Does anyone notice other trends?

  • Like with white/fortified/sparkling/red blind tasting, stick to classic regions and classic styles. 95% of producers in the New World will make rose for the simple reason that it gives them a quicker cash flow and (usually) improves the quality of their reds. That doesn't mean anyone would ever expect you to get Alexander Valley Pinot Rose on a blind.
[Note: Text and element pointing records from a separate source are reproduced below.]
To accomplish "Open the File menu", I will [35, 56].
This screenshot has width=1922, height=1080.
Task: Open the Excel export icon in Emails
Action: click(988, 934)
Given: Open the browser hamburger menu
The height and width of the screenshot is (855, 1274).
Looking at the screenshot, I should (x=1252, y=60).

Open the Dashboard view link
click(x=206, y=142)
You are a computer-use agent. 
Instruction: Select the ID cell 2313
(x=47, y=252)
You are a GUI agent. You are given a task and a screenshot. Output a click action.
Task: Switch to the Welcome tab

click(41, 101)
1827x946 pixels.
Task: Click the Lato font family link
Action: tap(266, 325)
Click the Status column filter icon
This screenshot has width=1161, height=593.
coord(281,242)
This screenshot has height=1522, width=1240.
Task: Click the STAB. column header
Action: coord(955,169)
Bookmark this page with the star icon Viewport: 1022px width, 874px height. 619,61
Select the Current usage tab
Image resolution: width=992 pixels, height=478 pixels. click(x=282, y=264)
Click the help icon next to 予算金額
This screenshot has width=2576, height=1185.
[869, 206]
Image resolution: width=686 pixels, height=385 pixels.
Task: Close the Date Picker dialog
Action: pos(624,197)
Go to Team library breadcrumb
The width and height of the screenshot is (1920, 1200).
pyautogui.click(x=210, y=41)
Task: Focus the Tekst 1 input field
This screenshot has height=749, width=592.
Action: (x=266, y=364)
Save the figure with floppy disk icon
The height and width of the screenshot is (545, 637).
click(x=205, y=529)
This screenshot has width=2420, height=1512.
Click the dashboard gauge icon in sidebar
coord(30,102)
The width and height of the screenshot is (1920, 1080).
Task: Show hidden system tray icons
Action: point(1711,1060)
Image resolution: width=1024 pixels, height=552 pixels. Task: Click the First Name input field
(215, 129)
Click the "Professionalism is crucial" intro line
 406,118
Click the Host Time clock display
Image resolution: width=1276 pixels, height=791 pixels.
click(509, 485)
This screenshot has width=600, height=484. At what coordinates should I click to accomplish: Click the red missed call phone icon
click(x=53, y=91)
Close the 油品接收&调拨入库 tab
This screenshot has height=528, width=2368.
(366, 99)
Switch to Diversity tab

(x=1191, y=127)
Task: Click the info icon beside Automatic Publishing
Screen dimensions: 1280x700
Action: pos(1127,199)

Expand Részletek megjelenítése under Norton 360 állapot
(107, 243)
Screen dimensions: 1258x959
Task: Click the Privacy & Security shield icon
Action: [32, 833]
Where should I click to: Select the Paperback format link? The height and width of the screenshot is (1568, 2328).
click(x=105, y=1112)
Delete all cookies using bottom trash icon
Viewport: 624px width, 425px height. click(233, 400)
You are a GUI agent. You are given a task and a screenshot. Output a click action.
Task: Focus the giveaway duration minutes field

    On the other hand, being able to navigate your way on sight, structure, and aroma between, for example:
    Rose d'Anjou
    Cabernet d'Anjou
    Cotes de Provence
    Sancerre Rose
    Beaujolais Rose

    Those are all wines with long-established histories and styles spanning the full range of body, acid, oak, sweetness, etc.. And don't forget your rose bubblies!
  • In reply to Mark Guillaudeu:

    Brilliant! Studying them now!
  • In reply to Mark Guillaudeu:

    Maybe not quite classic yet but I'd throw Rose of Pinot from Willamette and some Rhone varietal roses from CA. And just because its so darn delicious....Rose of Nebbiolo. The 100% ones from around Gattinara are my ace in the whole for warm weather pairings. And I've tried some with Vespolina added that have a beautiful floral character. As I said, maybe not classic but delicious.
  • It surprises me to see lists with a couple of Sancerre Rose's and no Tavel Rose's on so many lists. I guess because Sancerre sells like hotcakes?
  • In reply to Nathan Bihm:

    I think it's the double-whammy effect - sell a guest Sancerre Rose and you're selling them the triple threat of 1) Rose, 2) Sancerre, and 3) Pinot Noir. And its more recognizable as rose to most of the market while Tavel is a bit more...niche? No less delicious though...
  • Regarding other trends. Here in iceland there are two rosés that seem to have found a niche. One is a Tuscan Sangiovese and the other a Cabernet Sauvignon Rosé from Chile (personal favourite)
  • In reply to Mark Guillaudeu:

    I think that Mark brings up a good point here. When assessing any rose, keep in mind that you're going to get a very different product with a whole cluster direct press vs a rose made out of juice bled off of a red wine. This is not about the winemaking so much as it is about pick date. Grapes harvested specifically for rose are one of the first to be picked and will have a vastly different sugar/acid balance than grapes that were picked for a red wine, especially when you're making the style of wine where extraction is key. Producers that use this bled juice for rose as a secondary product, if they don't blend the saignee juice with a much higher proportion of must from early picked direct pressed juice, end up with rose that has higher alcohol (the same as their red wine), with noticeably less freshness.

    Sure they can further tinker with their saignee rose, but if you're really trying to squeeze every dollar out of your harvest, you probably aren't going to go through that trouble. This isn't really a problem in the old world, to the extant that I've seen in in new world rose. So I think the relevant question in blind tasting is, "does this reflect intentionality, or is this a secondary product?" Clearly I have a bias.
  • Sorry if this is off topic, but this thread has made me very curious. What's your motive for strengthening your blind tasting of rose, exactly? Are you having trouble judging quality? Having trouble understanding the variation in styles from grape to grape and place to place? I know the purpose of blind tasting is about more than passing exams, but being an expert in blinding rosé is so far off my radar that I hadn't ever really considered it. Very cool topic.

  • I'm seeing more and more Spätburgunder (pinot noir) rosés out there! And also I feel like in Los Angeles at least, I'm seeing more Zweigelt on menus--both rose and not. I am into the Spätburgunder ones--Riedlin makes an exceptional one. Other than that Tavel, for me sets the bar for robust and more complex rosé. And in California Dragonette is pretty killer. Those last two comments were not good advice about how to taste or trends--just rosé I get excited for!

  • In reply to Jeremy Eubanks:

    Cabernet d'Anjou is sweet and pyrazinic with unripe fruit flavors, Mateus Rosé tends to be sweet with a slight spritz (this is actually the subject of Neil Diamond's hit number "Cracklin' Rose"- at least this style of wine), and White Zinfandel tends to be sweet with ripeness of fruit.